Cela commence dès le début par une utilisation jusqu’à l’écœurement de la phrase nominale et de l’adresse au lecteur qui, loin d’immerger ledit lecteur dans l’histoire, vient renforcer le sentiment d’artificialité du récit. Un sentiment dont on n’arrive finalement plus à se défaire et qui donne à cette histoire un terrible aspect « carton pâte ». Ensuite, tout au long du récit, l’auteur semble se chercher un style ou, plutôt ne pas arriver à en assumer un. Sur l’ensemble du roman, cela donne des chapitres à la première personne au présent (avec ces terribles adresses au lecteur) et d’autres, qui se déroulent sensiblement au même moment, au passé, mêlant imparfait pour la description et passé composé pour les actions. Si le procédé est grammaticalement correct, il apparaît ici extrêmement lourd et l’on se demande pourquoi l’auteur refuse d’utiliser le passé simple. D’autres scories encore viennent s’ajouter à cette structure déjà indigeste, en particulier un usage de comparaisons et des métaphores hasardeuses et qui, lorsqu’elles ne le sont pas – voire même quand elles sont plutôt honorables – sont aussitôt gâchées par le désir d’en faire trop, en usant par exemple d’onomatopées qui font sensiblement baisser la tension et confinent parfois au ridicule : « La pluie découpe d’éphémères rideaux de dentelle sous les gouttières. Plic-ploc dans les flaques. On dirait que la lumière de l’après-midi a été absorbée par un trou noir ».
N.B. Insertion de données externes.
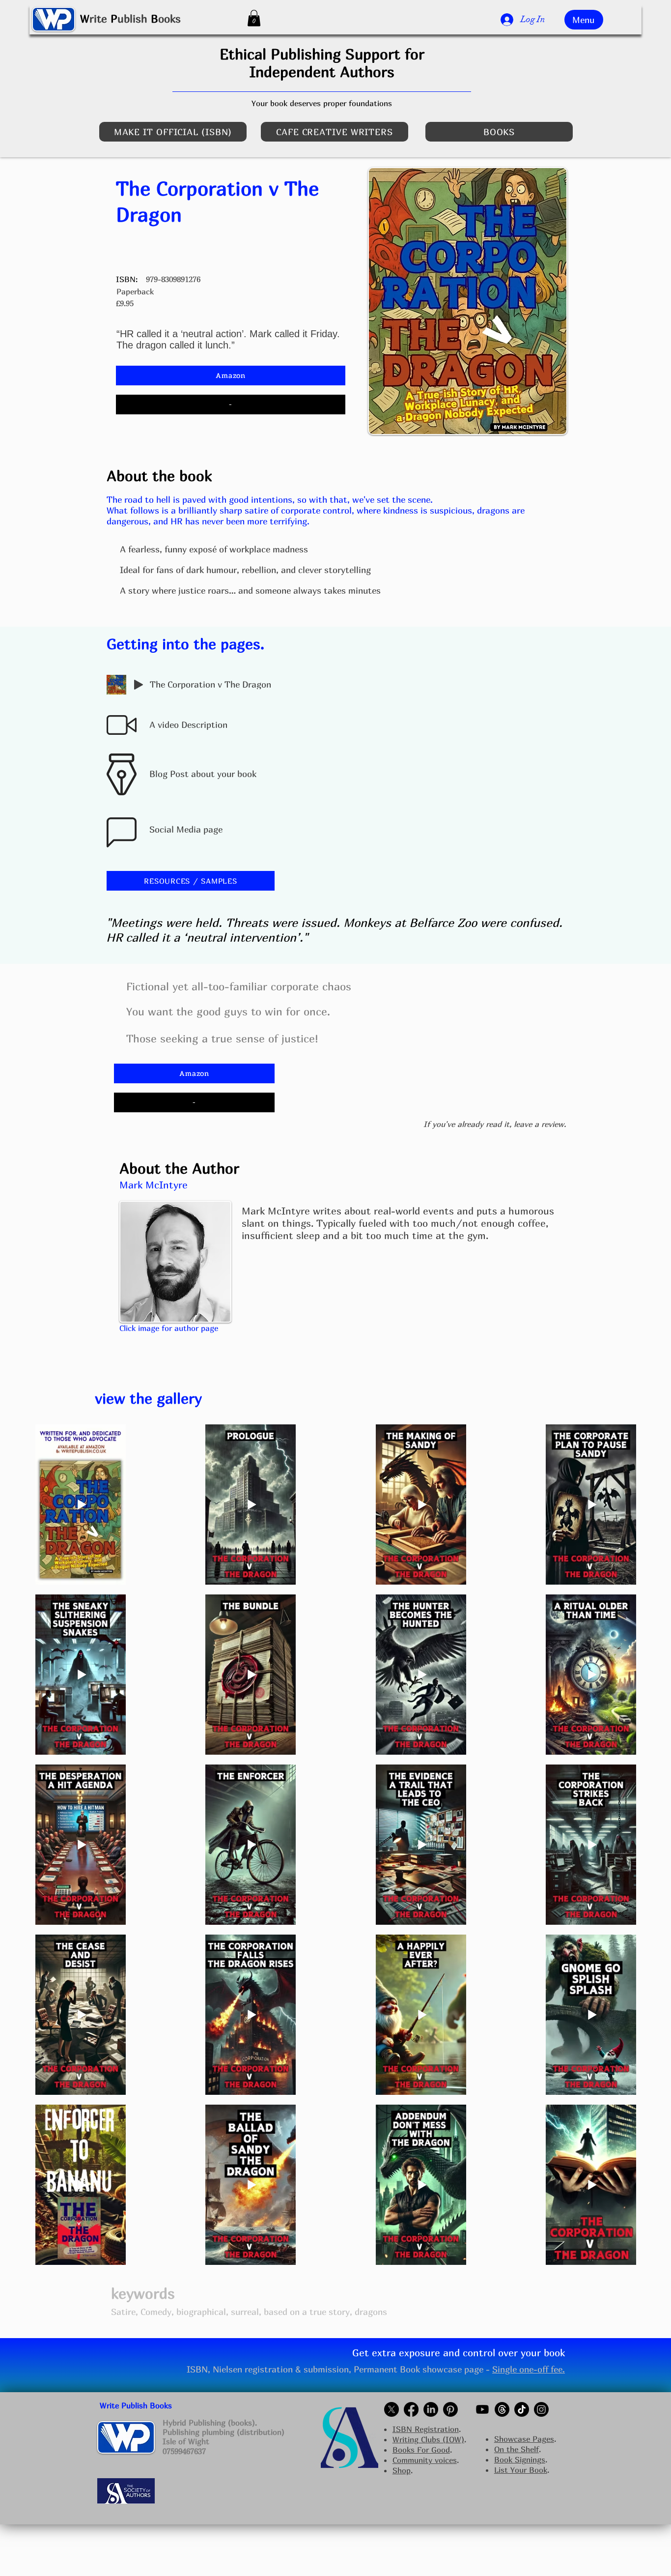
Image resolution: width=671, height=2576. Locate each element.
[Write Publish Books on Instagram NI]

En fin de compte, Monster apparaît comme un roman médiocre, trop long, trop compliqué et souvent trop peu crédible. Le désir de Patrick Bauwen de créer une complicité avec le lecteur à travers un ton qui se veut familier mais apparaît souvent très artificiel, des adresses directes dont on a déjà dit combien elles sont pesantes, et un humour de série TV qui tombe trop souvent à plat, en rend par ailleurs la lecture très fastidieuse. Certes, il y a de l’Imaginaire dans Monster, mais il s’agit surtout, plus que de l’imaginaire de Bauwen lui-même, d’un imaginaire issu du cinéma d’horreur, des séries TV et des romans de Stephen King. Patrick Bauwen les a bien assimilé mais nous les restituent tels quels, sans grande originalité et d’une manière pour le moins besogneuse.
Patrick Bauwen, Monster, Albin Michel, 2009. Rééd. Le Livre de Poche, 2010.